What does running this on your system produce?

HH_rep$AGEcut <- cut(HH_rep$age,seq(0,100,5))
levels(HH_rep$AGEcut)
 HH_rep  <- data.frame(age = runif(n =1000, min = 0, max = 100),
+                  sex = sample(c("female", "male"), 1000, replace = TRUE))
> HH_rep$AGEcut <- cut(x = HH_rep$age, breaks = seq(0, 100, 5))
> levels(HH_rep$AGEcut) 
 [1] "(0,5]"    "(5,10]"   "(10,15]"  "(15,20]"  "(20,25]"  "(25,30]"  "(30,35]"  "(35,40]"  "(40,45]" 
[10] "(45,50]"  "(50,55]"  "(55,60]"  "(60,65]"  "(65,70]"  "(70,75]"  "(75,80]"  "(80,85]"  "(85,90]" 
[19] "(90,95]"  "(95,100]"
> 

So the factor is ordered correctly. What happens if you run

ggplot(data=HH_rep,aes(x= AGEcut,fill=sex)) +
geom_bar(data=subset(HH_rep,sex=="female"))

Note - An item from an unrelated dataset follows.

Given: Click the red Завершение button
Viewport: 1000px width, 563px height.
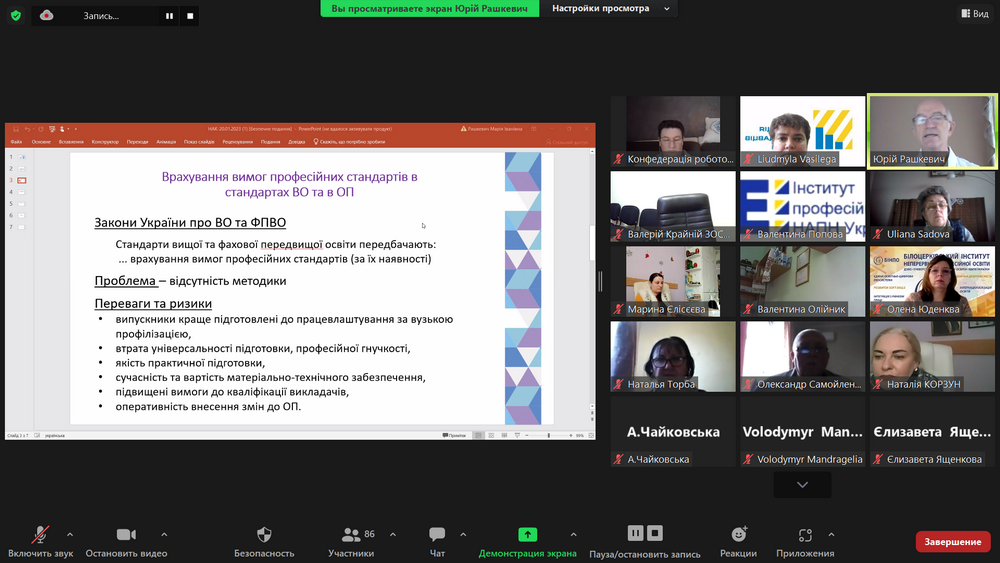Looking at the screenshot, I should coord(953,541).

If that looks correct, incrementally add features until you determine what causes the problem. I don't know what we will do then, but the problem will be better defined.

The problem arises at this point aes(y=..count..*(-1))

Please try this simplified version of the plotting code. I will try to reproduce your problem tomorrow but I am out of time today.

FEMALES <- subset(HH_rep,sex=="female")
MALES <- subset(HH_rep,sex=="male")
ggplot(mapping = aes(x= AGEcut,fill=sex)) + 
  geom_bar(data = FEMALES) + 
  geom_bar(data = MALES, aes(y=..count..*(-1))) + 
  scale_y_continuous(breaks=seq(-1000,1000,200),labels=abs(seq(-1000,1000,200))) + 
  coord_flip()

Thanks it has the same problem.

This topic was automatically closed 21 days after the last reply. New replies are no longer allowed.